THE INPUT Start Marker
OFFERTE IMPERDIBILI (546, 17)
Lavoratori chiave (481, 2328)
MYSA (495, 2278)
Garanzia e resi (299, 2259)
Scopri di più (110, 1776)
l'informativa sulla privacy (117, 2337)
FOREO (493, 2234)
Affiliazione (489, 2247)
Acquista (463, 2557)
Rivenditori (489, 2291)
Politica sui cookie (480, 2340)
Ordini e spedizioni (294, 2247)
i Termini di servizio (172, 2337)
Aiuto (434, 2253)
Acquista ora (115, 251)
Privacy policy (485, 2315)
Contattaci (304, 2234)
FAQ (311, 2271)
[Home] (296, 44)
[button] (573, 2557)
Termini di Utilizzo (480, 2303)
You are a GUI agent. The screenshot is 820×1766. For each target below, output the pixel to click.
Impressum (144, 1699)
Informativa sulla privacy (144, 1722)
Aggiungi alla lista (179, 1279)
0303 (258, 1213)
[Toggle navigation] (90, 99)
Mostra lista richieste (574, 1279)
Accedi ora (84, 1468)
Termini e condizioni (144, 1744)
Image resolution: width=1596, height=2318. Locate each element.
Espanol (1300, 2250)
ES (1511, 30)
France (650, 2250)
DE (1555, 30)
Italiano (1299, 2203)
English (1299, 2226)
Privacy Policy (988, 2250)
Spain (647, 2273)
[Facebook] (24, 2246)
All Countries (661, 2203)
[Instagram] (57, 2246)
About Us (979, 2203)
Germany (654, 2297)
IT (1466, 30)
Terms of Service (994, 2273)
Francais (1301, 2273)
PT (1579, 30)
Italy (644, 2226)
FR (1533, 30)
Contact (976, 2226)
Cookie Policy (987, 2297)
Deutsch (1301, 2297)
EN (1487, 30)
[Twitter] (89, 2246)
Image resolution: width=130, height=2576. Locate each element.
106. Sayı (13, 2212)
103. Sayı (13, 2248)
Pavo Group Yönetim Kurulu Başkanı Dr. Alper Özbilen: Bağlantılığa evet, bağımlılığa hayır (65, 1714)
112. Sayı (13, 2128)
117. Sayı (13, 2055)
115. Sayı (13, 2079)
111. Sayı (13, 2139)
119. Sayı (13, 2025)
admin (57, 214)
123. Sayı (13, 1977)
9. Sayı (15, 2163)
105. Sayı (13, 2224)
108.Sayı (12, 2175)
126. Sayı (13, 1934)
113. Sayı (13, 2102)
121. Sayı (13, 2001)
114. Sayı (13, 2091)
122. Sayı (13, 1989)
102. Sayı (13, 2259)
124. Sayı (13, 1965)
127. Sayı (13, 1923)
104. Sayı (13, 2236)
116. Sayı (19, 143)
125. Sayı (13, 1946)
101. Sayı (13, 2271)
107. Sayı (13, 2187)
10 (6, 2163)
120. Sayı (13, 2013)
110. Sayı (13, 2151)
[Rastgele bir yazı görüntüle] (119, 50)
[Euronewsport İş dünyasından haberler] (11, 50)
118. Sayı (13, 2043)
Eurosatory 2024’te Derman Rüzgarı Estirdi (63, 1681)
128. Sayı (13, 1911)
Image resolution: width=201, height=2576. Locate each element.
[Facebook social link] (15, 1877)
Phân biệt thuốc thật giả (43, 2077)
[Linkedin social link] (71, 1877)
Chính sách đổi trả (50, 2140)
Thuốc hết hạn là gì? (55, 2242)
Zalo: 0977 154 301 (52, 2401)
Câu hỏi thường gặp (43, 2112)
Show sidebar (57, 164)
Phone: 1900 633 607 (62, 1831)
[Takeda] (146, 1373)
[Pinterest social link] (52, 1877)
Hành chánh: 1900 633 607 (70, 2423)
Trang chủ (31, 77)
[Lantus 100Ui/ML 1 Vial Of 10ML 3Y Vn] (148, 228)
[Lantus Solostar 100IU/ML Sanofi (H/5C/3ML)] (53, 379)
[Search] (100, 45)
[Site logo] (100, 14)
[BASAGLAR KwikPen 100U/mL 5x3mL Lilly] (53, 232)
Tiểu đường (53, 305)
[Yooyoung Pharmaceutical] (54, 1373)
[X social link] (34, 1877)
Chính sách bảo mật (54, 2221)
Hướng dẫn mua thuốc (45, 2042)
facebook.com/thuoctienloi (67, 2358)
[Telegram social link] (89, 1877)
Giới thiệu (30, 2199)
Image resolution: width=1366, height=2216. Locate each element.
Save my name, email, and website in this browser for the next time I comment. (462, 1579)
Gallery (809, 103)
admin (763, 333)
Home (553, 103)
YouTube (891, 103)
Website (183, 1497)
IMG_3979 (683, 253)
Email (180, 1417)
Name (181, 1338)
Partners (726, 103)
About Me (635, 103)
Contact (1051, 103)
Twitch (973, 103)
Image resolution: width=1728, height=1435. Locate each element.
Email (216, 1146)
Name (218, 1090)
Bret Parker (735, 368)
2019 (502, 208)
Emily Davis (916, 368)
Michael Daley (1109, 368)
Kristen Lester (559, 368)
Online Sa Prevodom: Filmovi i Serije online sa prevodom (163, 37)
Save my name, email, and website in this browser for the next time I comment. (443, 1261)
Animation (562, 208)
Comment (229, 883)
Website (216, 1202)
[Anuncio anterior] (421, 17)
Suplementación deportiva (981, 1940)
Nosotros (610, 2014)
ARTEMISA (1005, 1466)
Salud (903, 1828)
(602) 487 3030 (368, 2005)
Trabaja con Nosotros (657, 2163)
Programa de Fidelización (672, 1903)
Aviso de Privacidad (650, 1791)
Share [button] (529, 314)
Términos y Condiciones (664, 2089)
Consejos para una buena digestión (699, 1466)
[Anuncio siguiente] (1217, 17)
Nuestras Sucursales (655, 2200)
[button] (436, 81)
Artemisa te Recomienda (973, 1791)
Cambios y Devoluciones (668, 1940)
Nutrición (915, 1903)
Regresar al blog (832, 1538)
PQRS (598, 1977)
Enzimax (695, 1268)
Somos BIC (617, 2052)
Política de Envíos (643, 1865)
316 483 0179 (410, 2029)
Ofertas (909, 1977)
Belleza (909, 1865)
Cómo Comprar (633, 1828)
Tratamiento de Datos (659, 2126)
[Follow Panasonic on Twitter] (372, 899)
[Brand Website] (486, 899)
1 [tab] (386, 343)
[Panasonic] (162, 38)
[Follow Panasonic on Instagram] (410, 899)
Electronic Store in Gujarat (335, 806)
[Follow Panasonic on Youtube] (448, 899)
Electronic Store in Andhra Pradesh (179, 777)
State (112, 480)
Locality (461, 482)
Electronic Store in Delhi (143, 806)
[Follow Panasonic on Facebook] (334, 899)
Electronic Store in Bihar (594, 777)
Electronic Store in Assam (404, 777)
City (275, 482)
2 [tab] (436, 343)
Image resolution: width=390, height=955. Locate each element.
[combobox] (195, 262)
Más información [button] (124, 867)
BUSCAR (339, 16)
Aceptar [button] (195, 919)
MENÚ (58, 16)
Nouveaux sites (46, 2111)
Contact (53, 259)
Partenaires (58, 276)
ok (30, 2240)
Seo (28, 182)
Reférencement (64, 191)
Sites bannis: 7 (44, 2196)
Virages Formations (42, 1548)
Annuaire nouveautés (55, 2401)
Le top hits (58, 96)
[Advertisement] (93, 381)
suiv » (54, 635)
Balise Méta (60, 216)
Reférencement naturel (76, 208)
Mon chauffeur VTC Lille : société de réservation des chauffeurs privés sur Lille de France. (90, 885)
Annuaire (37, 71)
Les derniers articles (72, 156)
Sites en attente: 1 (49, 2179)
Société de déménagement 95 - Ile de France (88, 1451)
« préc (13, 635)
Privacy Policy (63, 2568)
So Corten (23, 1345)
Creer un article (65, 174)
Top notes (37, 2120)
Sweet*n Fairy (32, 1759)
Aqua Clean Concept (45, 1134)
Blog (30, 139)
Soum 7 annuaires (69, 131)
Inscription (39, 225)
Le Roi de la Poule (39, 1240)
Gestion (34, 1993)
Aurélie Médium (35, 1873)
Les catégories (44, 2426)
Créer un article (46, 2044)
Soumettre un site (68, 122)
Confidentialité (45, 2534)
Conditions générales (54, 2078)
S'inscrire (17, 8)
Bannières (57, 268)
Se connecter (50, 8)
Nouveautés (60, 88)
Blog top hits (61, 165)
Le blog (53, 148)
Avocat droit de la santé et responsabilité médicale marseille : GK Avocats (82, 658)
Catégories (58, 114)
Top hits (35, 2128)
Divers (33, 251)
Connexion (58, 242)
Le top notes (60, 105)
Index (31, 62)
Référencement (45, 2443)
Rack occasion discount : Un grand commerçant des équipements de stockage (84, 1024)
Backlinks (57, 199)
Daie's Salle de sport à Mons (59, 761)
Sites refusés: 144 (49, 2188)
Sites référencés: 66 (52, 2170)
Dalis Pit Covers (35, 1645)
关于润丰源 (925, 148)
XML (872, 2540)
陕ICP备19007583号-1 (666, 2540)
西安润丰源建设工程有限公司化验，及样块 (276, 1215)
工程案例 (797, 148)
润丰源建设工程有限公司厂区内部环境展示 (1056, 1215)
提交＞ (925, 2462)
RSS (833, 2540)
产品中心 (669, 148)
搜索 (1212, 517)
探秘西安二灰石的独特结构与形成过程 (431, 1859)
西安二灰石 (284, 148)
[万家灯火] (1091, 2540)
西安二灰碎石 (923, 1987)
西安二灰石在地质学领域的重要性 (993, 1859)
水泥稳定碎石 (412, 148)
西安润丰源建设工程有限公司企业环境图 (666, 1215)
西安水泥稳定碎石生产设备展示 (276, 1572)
THE INPUT End Marker
### EXERCISE GOAL
Return only the exact lines from the opening of the records through the line that contains "Ordini e spedizioni (294, 2247)", both included.

### SOLUTION BELOW
OFFERTE IMPERDIBILI (546, 17)
Lavoratori chiave (481, 2328)
MYSA (495, 2278)
Garanzia e resi (299, 2259)
Scopri di più (110, 1776)
l'informativa sulla privacy (117, 2337)
FOREO (493, 2234)
Affiliazione (489, 2247)
Acquista (463, 2557)
Rivenditori (489, 2291)
Politica sui cookie (480, 2340)
Ordini e spedizioni (294, 2247)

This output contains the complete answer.